Örneğin, 256 katılımcı ya kirli bir manzara ya da temiz bir manzara içeren bir fotoğrafa baktı. O yerde yaşamayı hayal ettiler ve etrafta dolaşırken ve havayı solurken nasıl hissedeceklerini düşündüler.
Sözde alakasız bir görevde, katılımcılar bir dizi ipucu kelimesine baktılar (örn. Yara, omuz, ter) ve işaret kelimelerinin her biri ile bağlantılı başka bir kelimeyi tanımlamaları gerekiyordu (örn. Soğuk); her doğru cevap onlara 0,50 dolar kazandırdı.
Sahte bir bilgisayar arızası nedeniyle, katılımcılar farelerini araştırmacıların yapmamalarını istediği cevap kutusunun üzerine getirdiklerinde doğru cevap ortaya çıktı. Katılımcıların bilmediği araştırmacılar, katılımcıların cevaba kaç kez göz attığını kaydetti.
Bulgular, kirli bir bölgede yaşamayı düşünen katılımcıların, temiz bir bölgede yaşamayı düşünenlere göre daha sık kopya çektiklerini göstermektedir.
Başka bir deneyde, katılımcılar Pekin'de tamamen aynı yerlerde çekilmiş kirli veya temiz sahnelerin fotoğraflarını görüntülediler. Daha sonra orada yaşamanın nasıl bir şey olduğu hakkında yazmaları istendi. Bağımsız kodlayıcılar denemeleri katılımcıların ifade ettikleri kaygıya göre derecelendirdiler.
Daha sonra araştırmacılar, katılımcıların bir zar atma sonucunu bildirirken ne sıklıkla aldattığını veya etik olmayan müzakere stratejilerini ne sıklıkla kullanmaya istekli olduklarını saydılar.
Önceki bulgulara benzer şekilde, kirli bir yerde yaşamak hakkında yazan katılımcıların, temiz bir yerde yaşamak hakkında yazanlara kıyasla etik olmayan davranışlarda bulunma olasılıkları daha yüksekti; ayrıca yazılarında daha fazla endişe ifade ettiler. Araştırmacıların varsaydığı gibi, anksiyete düzeyleri hava kirliliğine maruz kalma hayaliyle etik olmayan davranış arasındaki bağlantıya aracılık ediyor gibi görünüyordu.
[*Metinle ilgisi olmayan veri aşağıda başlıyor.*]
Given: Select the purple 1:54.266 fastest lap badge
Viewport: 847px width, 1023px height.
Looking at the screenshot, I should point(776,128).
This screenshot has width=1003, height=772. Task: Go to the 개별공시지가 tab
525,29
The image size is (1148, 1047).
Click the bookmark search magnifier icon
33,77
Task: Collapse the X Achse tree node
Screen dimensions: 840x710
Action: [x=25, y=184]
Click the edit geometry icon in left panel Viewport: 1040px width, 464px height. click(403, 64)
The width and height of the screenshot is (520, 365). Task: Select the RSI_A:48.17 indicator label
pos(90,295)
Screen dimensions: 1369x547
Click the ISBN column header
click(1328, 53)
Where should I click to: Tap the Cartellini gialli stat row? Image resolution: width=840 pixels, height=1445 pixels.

Genel olarak, arşivsel ve deneysel bulgular, ister fiziksel ister zihinsel hava kirliliğine maruz kalmanın, artan kaygı seviyeleri yoluyla etik olmayan davranışlarla bağlantılı olduğunu göstermektedir.
Araştırmacılar, hava kirliliği ile etik olmayan davranışları birbirine bağlayan endişenin yanı sıra başka mekanizmalar da olabileceğini belirtiyorlar. Ayrıca kirli bir bölgede olmayı hayal etmenin gerçek hava kirliliği yaşamakla aynı şey olmadığını da kabul ediyorlar. Bu sınırlamaları daha fazla araştırma için bir yol olarak vurgularlar.